OpenAI announced the release of Jukebox – a new neural network model that is able to generate realistic music of a wide variety of genres and styles.
Automatic music generation is a challenging task and there have been many attempts in the past to solve this difficult problem. Some proposed methods were able to generate somewhat limited audio signals that can be regarded as “music”. In their recent work, researchers and engineers from OpenAI tried to model music directly as raw audio, which represents an even more challenging problem, due to the long-range dependencies in raw audio signals.
To address the problem, researchers propose an Autoencoder model called Jukebox that compresses audio signals to a discrete space leveraging previous advances in variational autoencoders such as VQ-VAE. VQ-VAE or Vector-quantized Variational Autoencoders proposed by Aaron van den Oord, is a generative model that solves the problem of posterior collapse in VAEs by using a discrete output from the encoder and a learned prior instead of a static one. OpenAI researchers drew inspiration from VQ-VAE (and its variants) and applied it to music generation in the raw audio signal space.
The proposed model encodes or compresses an input audio signal on three levels: 8x, 32x, and 128x, which is then decoded using a cascade of transformers in order to generate novel audio as well as a reconstructed audio signal. A new dataset of more than 1.2 million songs was collected by researchers in order to train the proposed model, which researchers extended to make conditioning on style, artist, and lyrics possible.
The implementation of the method along with the pre-trained model weights was open-sourced and can be found on Github. More details about the method and the experiments conducted can be read in the official blog post of OpenAI.

Entries supplied

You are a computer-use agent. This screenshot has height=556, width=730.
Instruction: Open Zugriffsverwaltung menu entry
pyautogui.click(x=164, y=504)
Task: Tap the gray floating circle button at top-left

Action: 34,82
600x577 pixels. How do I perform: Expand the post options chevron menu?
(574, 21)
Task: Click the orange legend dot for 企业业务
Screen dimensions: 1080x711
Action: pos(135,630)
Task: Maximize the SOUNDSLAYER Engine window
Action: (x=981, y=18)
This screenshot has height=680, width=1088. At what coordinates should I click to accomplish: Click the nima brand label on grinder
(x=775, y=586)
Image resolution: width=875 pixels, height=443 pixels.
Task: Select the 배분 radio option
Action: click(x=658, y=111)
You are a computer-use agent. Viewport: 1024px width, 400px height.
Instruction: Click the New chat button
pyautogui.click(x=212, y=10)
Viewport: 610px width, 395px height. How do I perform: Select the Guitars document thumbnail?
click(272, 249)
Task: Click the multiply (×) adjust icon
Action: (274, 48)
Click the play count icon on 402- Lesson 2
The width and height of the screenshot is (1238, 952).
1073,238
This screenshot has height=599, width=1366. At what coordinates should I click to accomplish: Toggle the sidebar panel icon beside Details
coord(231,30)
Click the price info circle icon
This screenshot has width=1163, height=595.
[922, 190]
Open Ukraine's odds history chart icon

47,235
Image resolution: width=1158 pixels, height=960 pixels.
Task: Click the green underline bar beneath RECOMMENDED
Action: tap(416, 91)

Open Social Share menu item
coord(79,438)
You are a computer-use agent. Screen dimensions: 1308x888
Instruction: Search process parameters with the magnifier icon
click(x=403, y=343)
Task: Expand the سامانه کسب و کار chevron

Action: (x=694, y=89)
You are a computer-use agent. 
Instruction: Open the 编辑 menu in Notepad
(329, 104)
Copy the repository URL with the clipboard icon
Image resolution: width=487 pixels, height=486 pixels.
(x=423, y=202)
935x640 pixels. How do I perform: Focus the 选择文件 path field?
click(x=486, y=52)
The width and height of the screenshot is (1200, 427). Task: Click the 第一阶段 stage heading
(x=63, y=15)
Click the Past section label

Work task
Write out the whole Jukebox article word for word. The lines above stand apart from the Jukebox article.

Task solution
OpenAI announced the release of Jukebox – a new neural network model that is able to generate realistic music of a wide variety of genres and styles.
Automatic music generation is a challenging task and there have been many attempts in the past to solve this difficult problem. Some proposed methods were able to generate somewhat limited audio signals that can be regarded as “music”. In their recent work, researchers and engineers from OpenAI tried to model music directly as raw audio, which represents an even more challenging problem, due to the long-range dependencies in raw audio signals.
To address the problem, researchers propose an Autoencoder model called Jukebox that compresses audio signals to a discrete space leveraging previous advances in variational autoencoders such as VQ-VAE. VQ-VAE or Vector-quantized Variational Autoencoders proposed by Aaron van den Oord, is a generative model that solves the problem of posterior collapse in VAEs by using a discrete output from the encoder and a learned prior instead of a static one. OpenAI researchers drew inspiration from VQ-VAE (and its variants) and applied it to music generation in the raw audio signal space.
The proposed model encodes or compresses an input audio signal on three levels: 8x, 32x, and 128x, which is then decoded using a cascade of transformers in order to generate novel audio as well as a reconstructed audio signal. A new dataset of more than 1.2 million songs was collected by researchers in order to train the proposed model, which researchers extended to make conditioning on style, artist, and lyrics possible.
The implementation of the method along with the pre-trained model weights was open-sourced and can be found on Github. More details about the method and the experiments conducted can be read in the official blog post of OpenAI.